Referring to operation 602, the relay module 191 may process the received first signal 501. According to various embodiments, the relay module 191 may process the received signal (e.g., the first signal 501 and/or the third signal 503). According to an embodiment, the relay module 191 may generate the second signal 502 by processing the first signal 501.

According to various embodiments, the relay module 191 may amplify the received first signal 501. According to an embodiment, the relay module 191 may amplify the first signal 501 to generate the second signal 502. The first signal 501 received from the first antenna 410 may be in a relatively attenuated state due to the influence of a radiation shade (e.g., the radiation shade 402 of FIGS. 3A and 3B) caused by the user's head (e.g., the user's head 10 of FIGS. 3A and 3B). According to an embodiment, the relay module 191 may amplify the first signal 501 in the attenuated state into the second signal 502. According to an embodiment, the relay module 191 may amplify the first signal 501 using a duplexer, an LNA, and/or a PAM.

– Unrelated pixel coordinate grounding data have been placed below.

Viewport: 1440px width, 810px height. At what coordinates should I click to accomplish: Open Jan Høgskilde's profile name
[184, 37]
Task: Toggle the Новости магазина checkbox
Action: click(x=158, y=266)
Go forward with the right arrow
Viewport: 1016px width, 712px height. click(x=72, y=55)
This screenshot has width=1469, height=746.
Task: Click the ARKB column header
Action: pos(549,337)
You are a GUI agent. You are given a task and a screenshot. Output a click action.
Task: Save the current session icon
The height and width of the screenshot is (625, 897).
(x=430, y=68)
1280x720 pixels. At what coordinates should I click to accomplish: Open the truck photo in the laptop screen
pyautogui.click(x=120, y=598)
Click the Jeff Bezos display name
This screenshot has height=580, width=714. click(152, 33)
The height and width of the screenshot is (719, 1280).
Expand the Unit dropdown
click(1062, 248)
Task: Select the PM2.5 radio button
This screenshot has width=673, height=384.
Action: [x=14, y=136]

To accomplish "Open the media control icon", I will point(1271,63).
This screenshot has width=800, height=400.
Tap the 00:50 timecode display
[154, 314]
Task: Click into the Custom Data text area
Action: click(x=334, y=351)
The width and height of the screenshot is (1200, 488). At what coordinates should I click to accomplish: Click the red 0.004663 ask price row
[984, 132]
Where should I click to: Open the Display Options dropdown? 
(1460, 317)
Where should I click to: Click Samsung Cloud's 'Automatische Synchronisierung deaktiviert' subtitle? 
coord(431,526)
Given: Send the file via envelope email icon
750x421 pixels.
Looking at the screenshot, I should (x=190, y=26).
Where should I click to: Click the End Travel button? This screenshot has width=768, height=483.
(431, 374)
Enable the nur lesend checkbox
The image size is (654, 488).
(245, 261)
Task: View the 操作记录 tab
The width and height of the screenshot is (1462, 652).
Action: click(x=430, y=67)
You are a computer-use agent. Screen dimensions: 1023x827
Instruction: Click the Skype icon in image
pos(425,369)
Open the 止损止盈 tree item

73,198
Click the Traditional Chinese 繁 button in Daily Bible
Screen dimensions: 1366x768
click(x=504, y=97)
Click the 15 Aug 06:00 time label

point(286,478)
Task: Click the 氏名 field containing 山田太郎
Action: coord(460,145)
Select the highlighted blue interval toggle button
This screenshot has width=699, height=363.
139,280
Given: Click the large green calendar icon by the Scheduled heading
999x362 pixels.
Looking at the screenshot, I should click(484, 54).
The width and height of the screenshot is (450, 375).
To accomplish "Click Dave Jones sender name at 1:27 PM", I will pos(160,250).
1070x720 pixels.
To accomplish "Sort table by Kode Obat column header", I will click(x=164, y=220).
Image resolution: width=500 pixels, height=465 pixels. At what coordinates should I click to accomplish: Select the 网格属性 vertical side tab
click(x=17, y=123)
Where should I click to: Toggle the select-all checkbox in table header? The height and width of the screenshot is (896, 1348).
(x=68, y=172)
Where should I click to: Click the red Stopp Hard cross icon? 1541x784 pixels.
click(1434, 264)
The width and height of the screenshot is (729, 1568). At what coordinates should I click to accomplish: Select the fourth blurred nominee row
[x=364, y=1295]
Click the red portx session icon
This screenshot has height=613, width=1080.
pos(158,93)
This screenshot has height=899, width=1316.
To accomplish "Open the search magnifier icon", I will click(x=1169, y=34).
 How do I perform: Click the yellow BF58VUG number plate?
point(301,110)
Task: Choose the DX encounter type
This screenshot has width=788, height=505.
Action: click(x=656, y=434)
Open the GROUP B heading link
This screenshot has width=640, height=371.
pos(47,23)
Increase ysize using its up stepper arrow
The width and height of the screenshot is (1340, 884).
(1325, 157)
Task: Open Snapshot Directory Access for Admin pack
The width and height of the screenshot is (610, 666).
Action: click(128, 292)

According to various embodiments, the relay module 191 may frequency-convert the received first signal 501. According to an embodiment, the relay module 191 may generate the second signal 502 by frequency-converting the first signal 501. According to an embodiment, the first signal 501 may have a frequency (e.g., 2 GHz) of a band different from a frequency band (e.g., 2.4 GHz, 5 GHz, and/or 6 GHz) of a signal (e.g., the second signal 502 and/or the third signal 503 of FIG. 4) transmitted/received by a second antenna (e.g., the second antenna 420 of FIG. 4) to/from the external electronic device 103. The first signal 501 may include a frequencies of different bands so that the interference with the signal (e.g., the second signal 502 and/or the third signal 503) transmitted/received by the second antenna 420 or the signal for the communication module 190 to communicate with the outside (e.g., the external electronic device 102) may be reduced, thereby improving the communication quality. According to an embodiment, the relay module 191 may frequency-convert the first signal 501 using a converter to generate the second signal 502 of a high frequency band. According to an embodiment, the relay module 191 may generate the second signal 502 by simultaneously performing amplification and frequency conversion of the first signal 501.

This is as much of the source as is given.